→ Goal of the exercise
Can you find every line in the entries below that contains the string "width" and copy each one out?

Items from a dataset
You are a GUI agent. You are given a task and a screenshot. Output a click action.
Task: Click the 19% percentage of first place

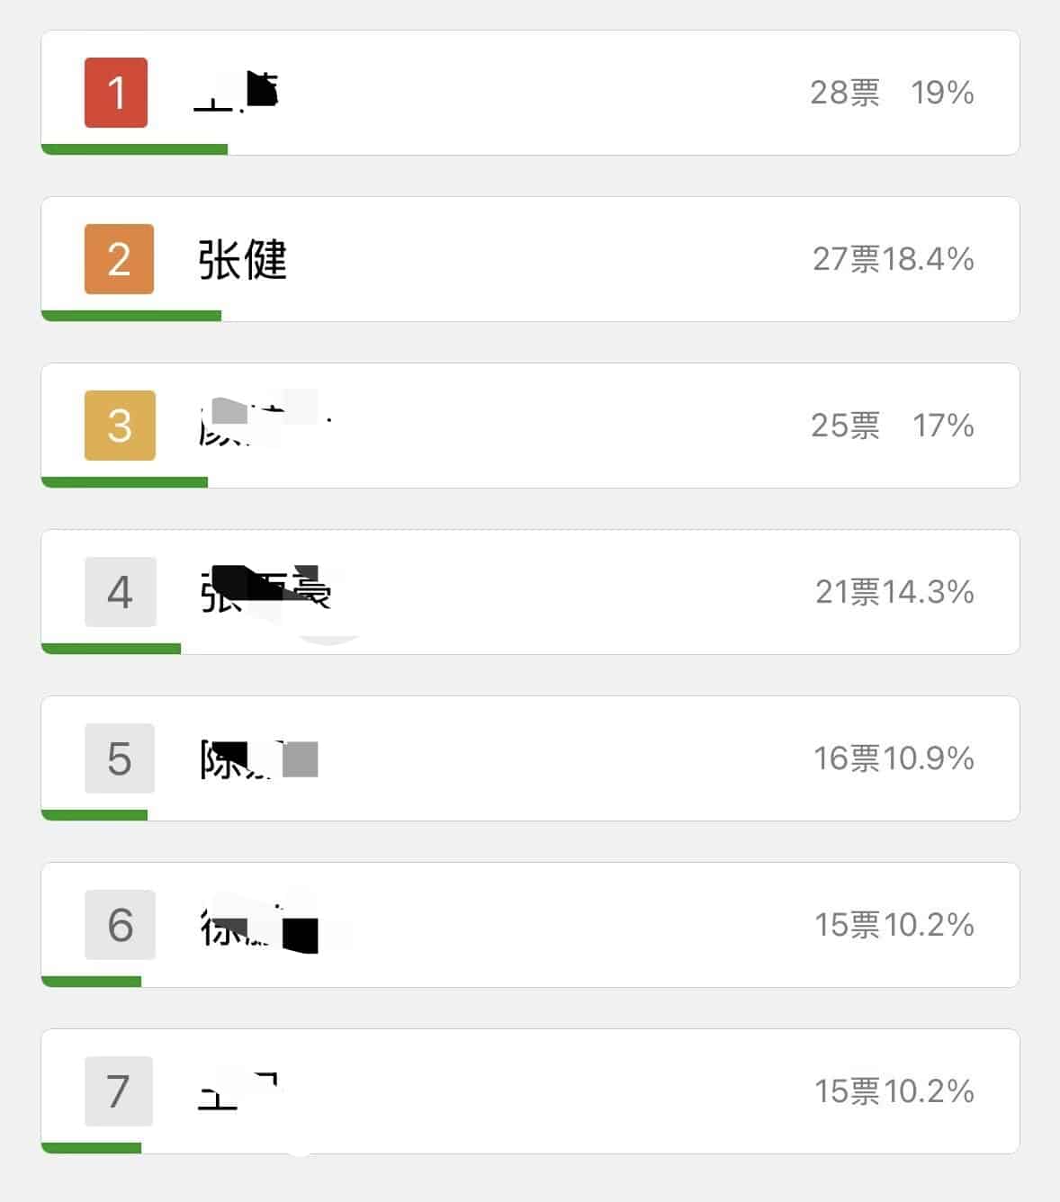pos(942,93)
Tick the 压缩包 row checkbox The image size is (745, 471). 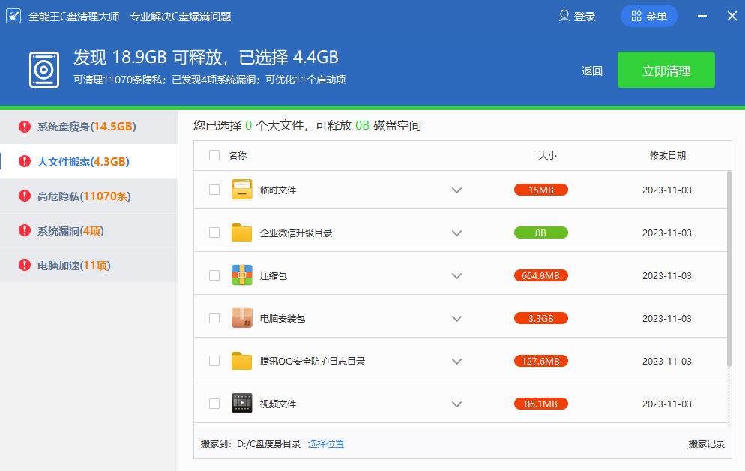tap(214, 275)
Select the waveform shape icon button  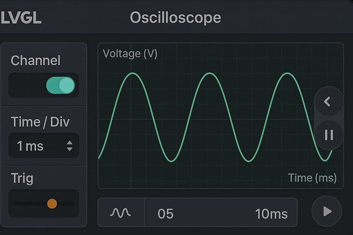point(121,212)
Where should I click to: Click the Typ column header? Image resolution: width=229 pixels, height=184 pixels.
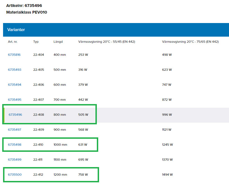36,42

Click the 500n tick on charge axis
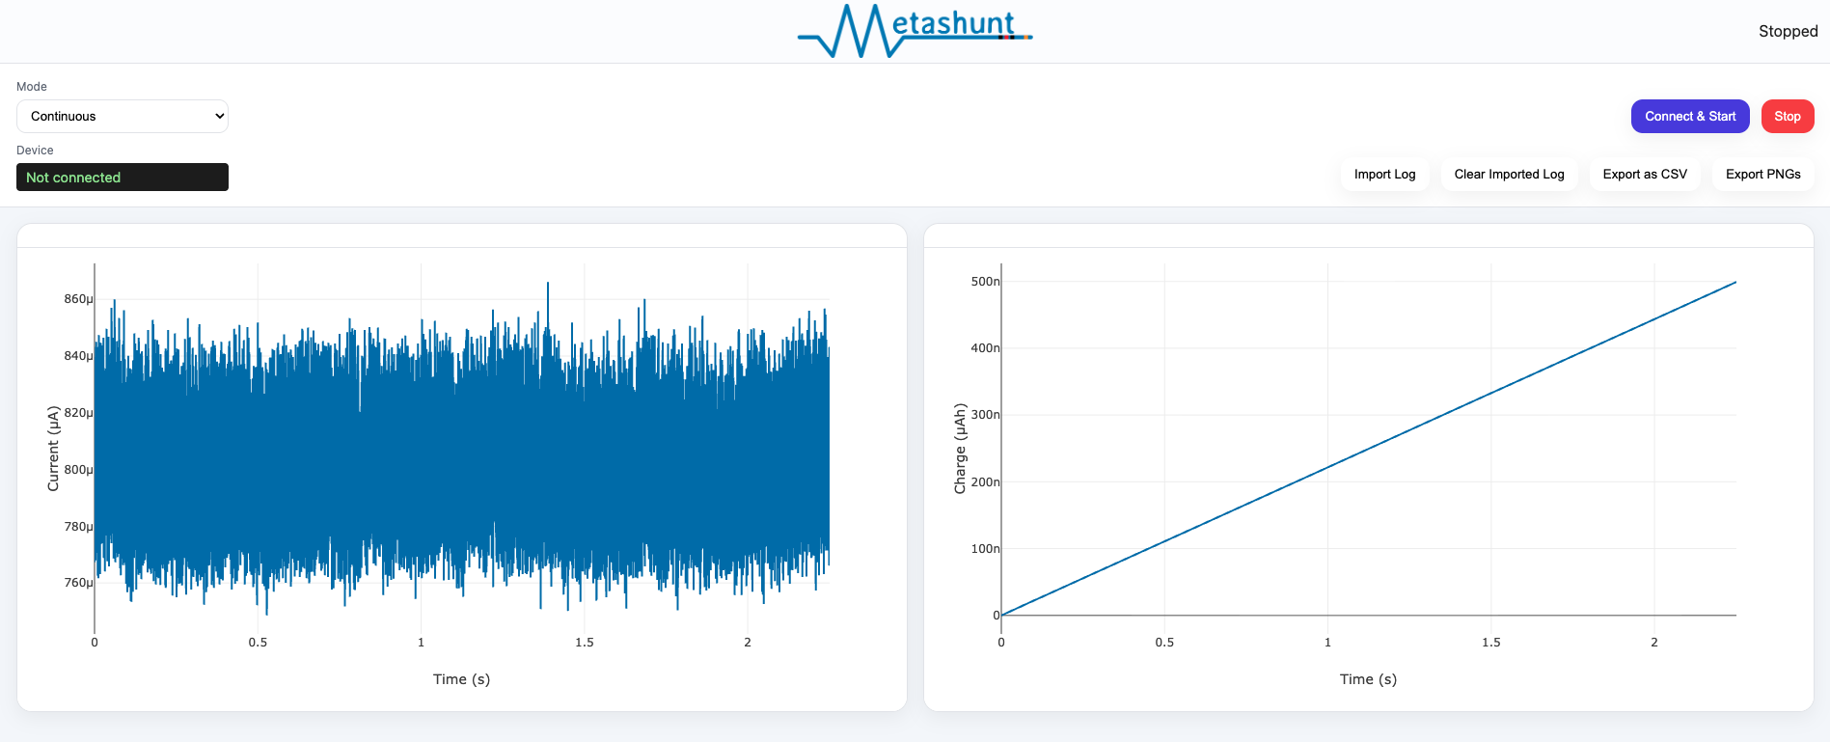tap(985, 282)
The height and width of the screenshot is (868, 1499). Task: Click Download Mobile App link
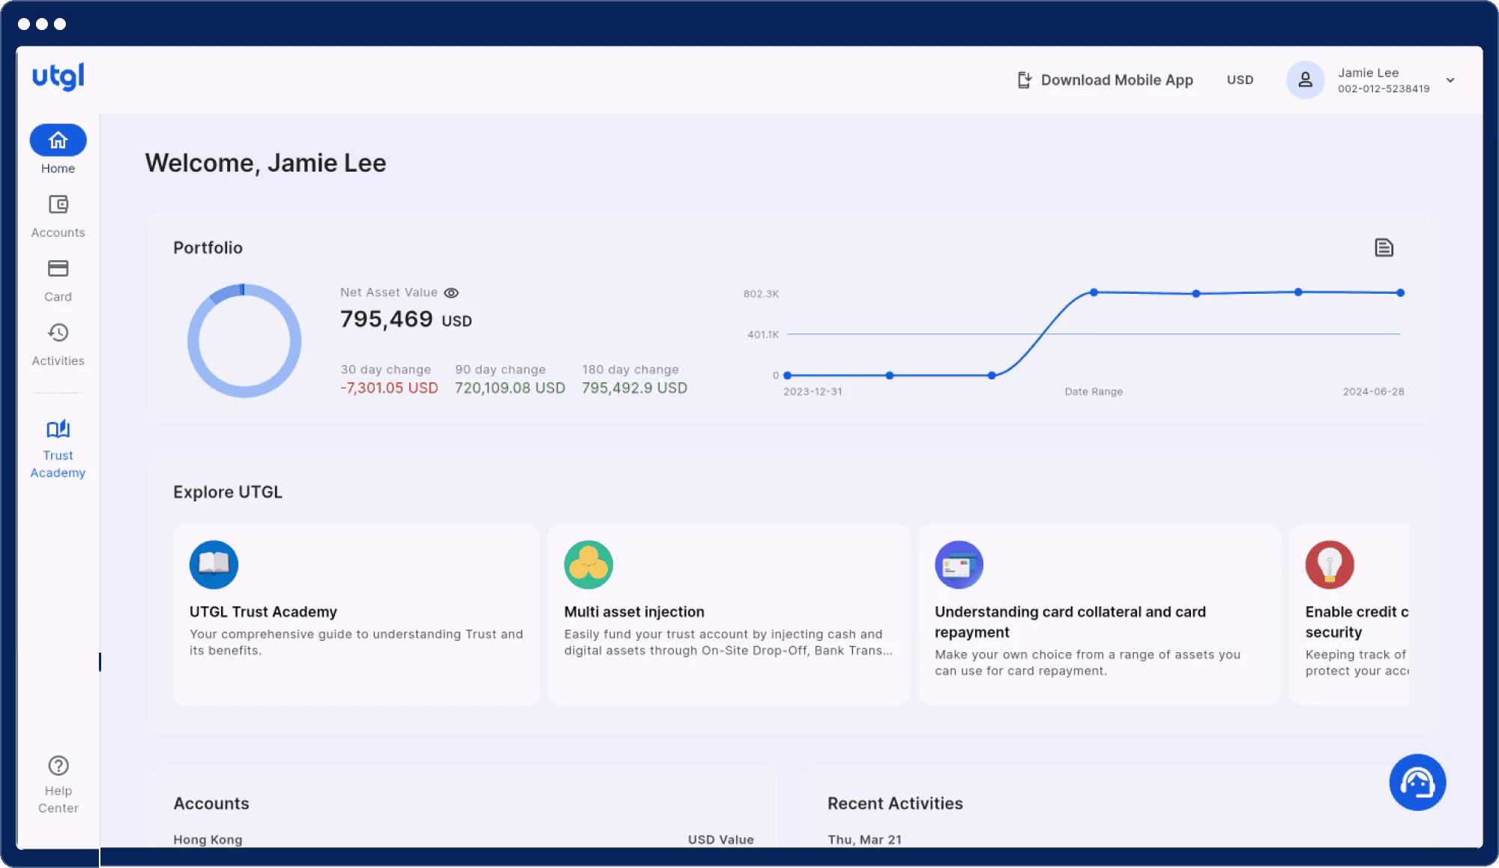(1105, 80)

...

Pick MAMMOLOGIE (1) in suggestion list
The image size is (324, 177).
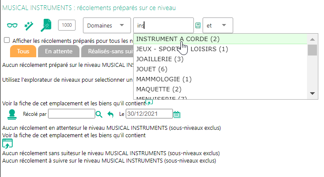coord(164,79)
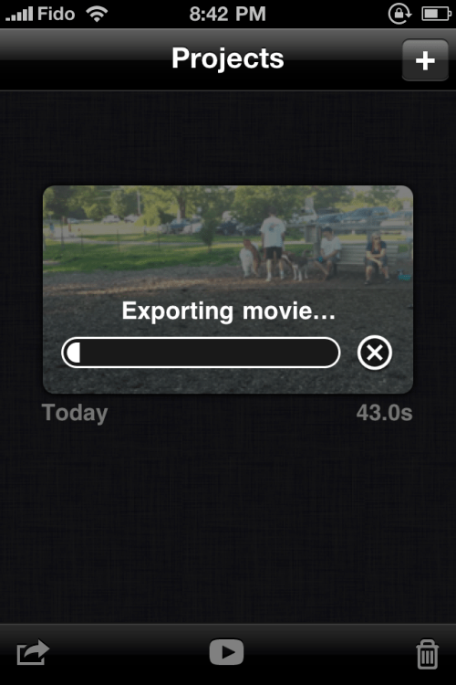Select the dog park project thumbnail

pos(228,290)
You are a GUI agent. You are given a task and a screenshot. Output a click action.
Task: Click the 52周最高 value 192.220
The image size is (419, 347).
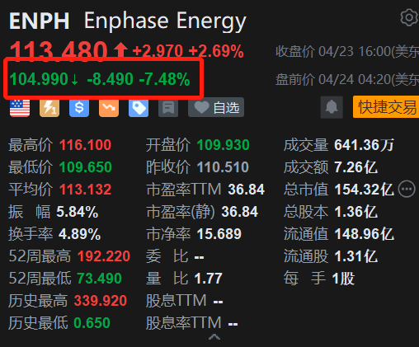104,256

* * *

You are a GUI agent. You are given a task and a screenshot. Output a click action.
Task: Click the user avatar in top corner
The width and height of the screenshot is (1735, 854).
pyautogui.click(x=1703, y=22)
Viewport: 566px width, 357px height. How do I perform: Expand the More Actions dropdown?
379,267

→ In response
Where should I click to: Click the Typ column header? Image resolution: width=229 pixels, height=184 pixels.
The height and width of the screenshot is (868, 1499). Task: Click Download Mobile App link
The width and height of the screenshot is (1735, 854).
Viewport: 566px width, 357px height. How do I perform: Expand the More Actions dropdown?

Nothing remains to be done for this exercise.